There is a fascinating issue in Java that has cropped up occasionally. If you have a very large string (say, a JSON or XML document, or a large text file you've put into a string), then take a substring of it, that substring is just a windowed view of the larger text string. This is good when your strings are small, as it prevents a lot of reallocation. However, when the source is very large, your substring holds a reference to that large document, meaning your memory usage is far larger than normal. This "leak" was fixed in OpenJDK 7u6. If you're still on JDK 5 or 6, you're probably being affected by this.

Lock Contention

This is where things get really tricky. I've also found that it's the source of a lot of issues, so it's good to get well versed in this kind of contention. Because multiple threads accessing the same resource (variable, array, database connection, etc) can stomp on each other, there needs to be a way to control access to these sensitive bits. In Java, we often put synchronized on the method definition, or put a critical block inside a synchronized block. Behind the scenes, it creates a lock so that only one thread can execute here at a time.

When there are a lot of processes vying for the same lock, you are slowing them all down. If your locks are implemented as spin locks, it may exhibit 100% cpu usage while it waits. If you take a stack trace, you will see "Waiting on 0xXXXXXXX" for threads that are waiting for a lock. A useful tool for some users is TDA, and this is how it presents there:

Thread Dump

Not all locks are deadlocks. Deadlocks are two threads waiting for locks that the other holds, with no way to make progress. Most profilers offer tools to automatically detect deadlocks, and will make your life significantly easier.

Lock contention is so expensive that multiple languages/frameworks/patterns are designed to avoid it. Functional programming languages often avoid this issue because they do little-to-no variable mutation. Immutable data structures simplify your life significantly.
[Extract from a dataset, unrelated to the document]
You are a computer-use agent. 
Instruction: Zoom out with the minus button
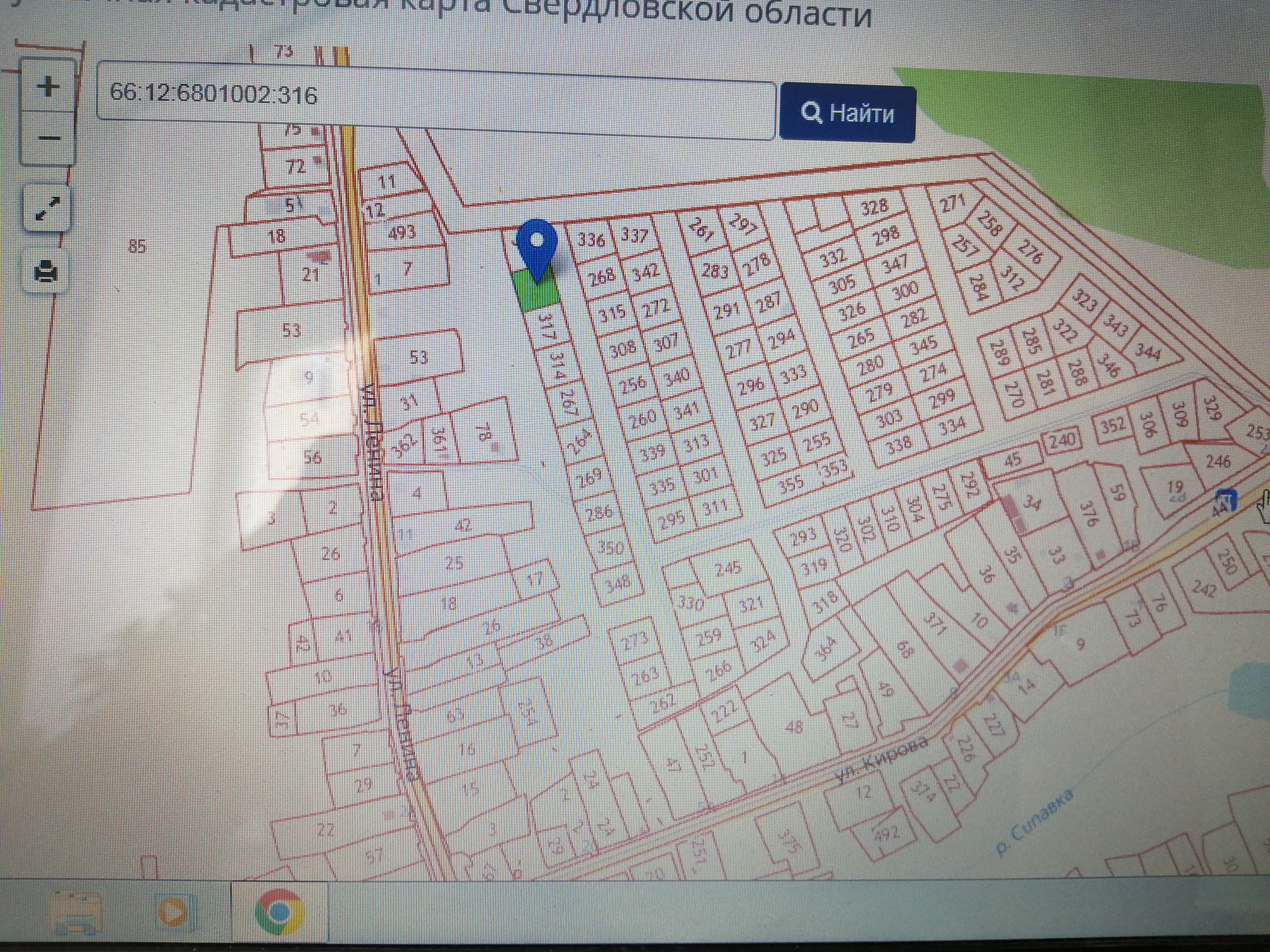coord(48,138)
Because they can't change, it's safe for multiple threads to access the data. Lock-free queues are popular in some circles, but they can be nasty to code up correctly if you're not extremely well-versed in this specialty.

Mechanical Empathy

If you're going the ultra-high-performance route, there's a concept you should be aware of called mechanical empathy. This describes a way of organizing your parallelism to minimize the burden on the CPU, especially context-swaps. When you're trying to design sub-millisecond responses in a managed language, it can be difficult to achieve using traditional methods.
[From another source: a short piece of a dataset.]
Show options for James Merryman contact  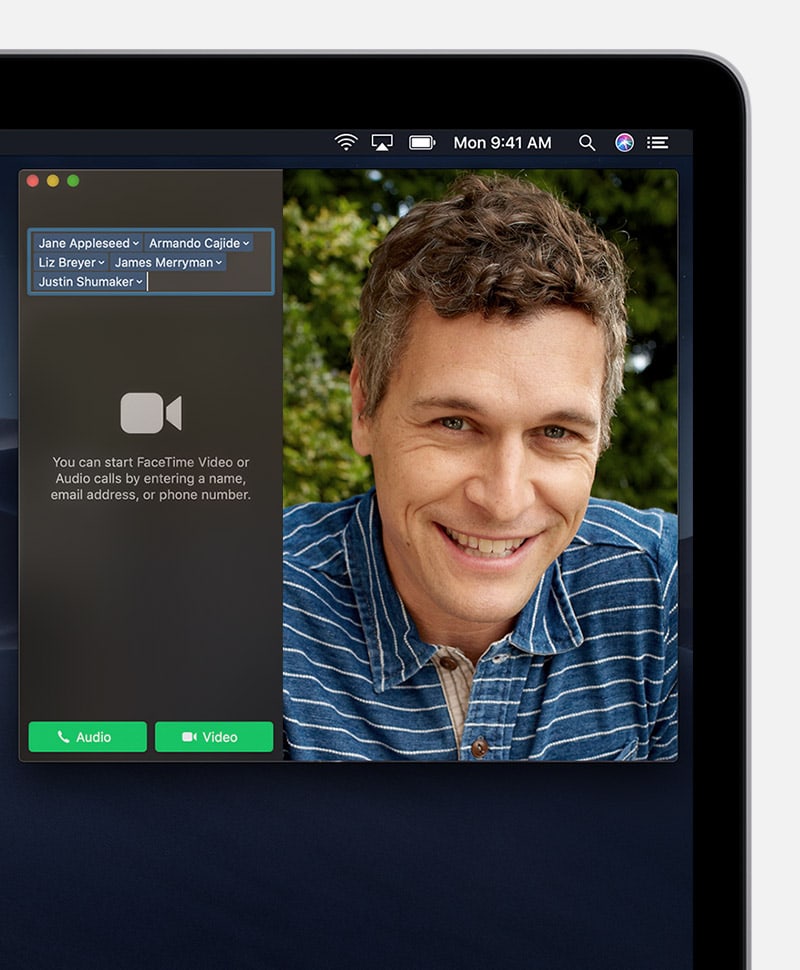point(219,263)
Mechanical empathy was invented and popularized by the LMAX Disruptor. From the PDF of the whitepaper, this graphic comes to explain the cost of locks:

Lock Cost

You see that as contention (and thus arbitration) increases, your throughput gets tanked. LMAX Disruptor is an attempt to design a system to minimize locking and minimize expensive context switches.
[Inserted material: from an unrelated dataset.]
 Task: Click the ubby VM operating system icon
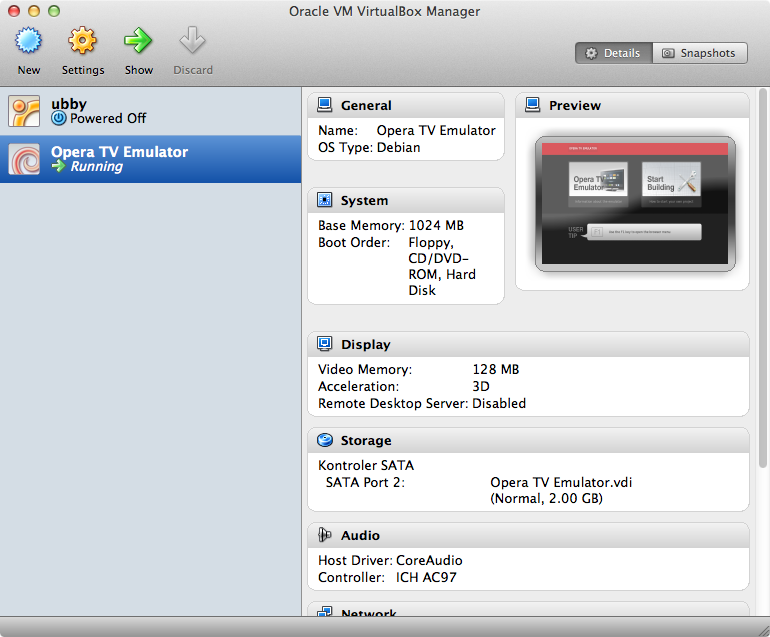tap(25, 111)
This is not a simple implementation, and it's not a drop-in replacement for, say, ConcurrentHashMap. Read the link above to get a lot more information and see if it's the right approach for you.

Conclusion

This wraps up our tour of the most common cases of poor performance, and some things to look out for. Becoming proficient at analyzing and tuning the JVM as well as analyzing and tuning your own applications, you will have a much deeper understanding of your own code, as well as a much deeper understanding of how the JVM works, which might make for better code. Go forth and profile!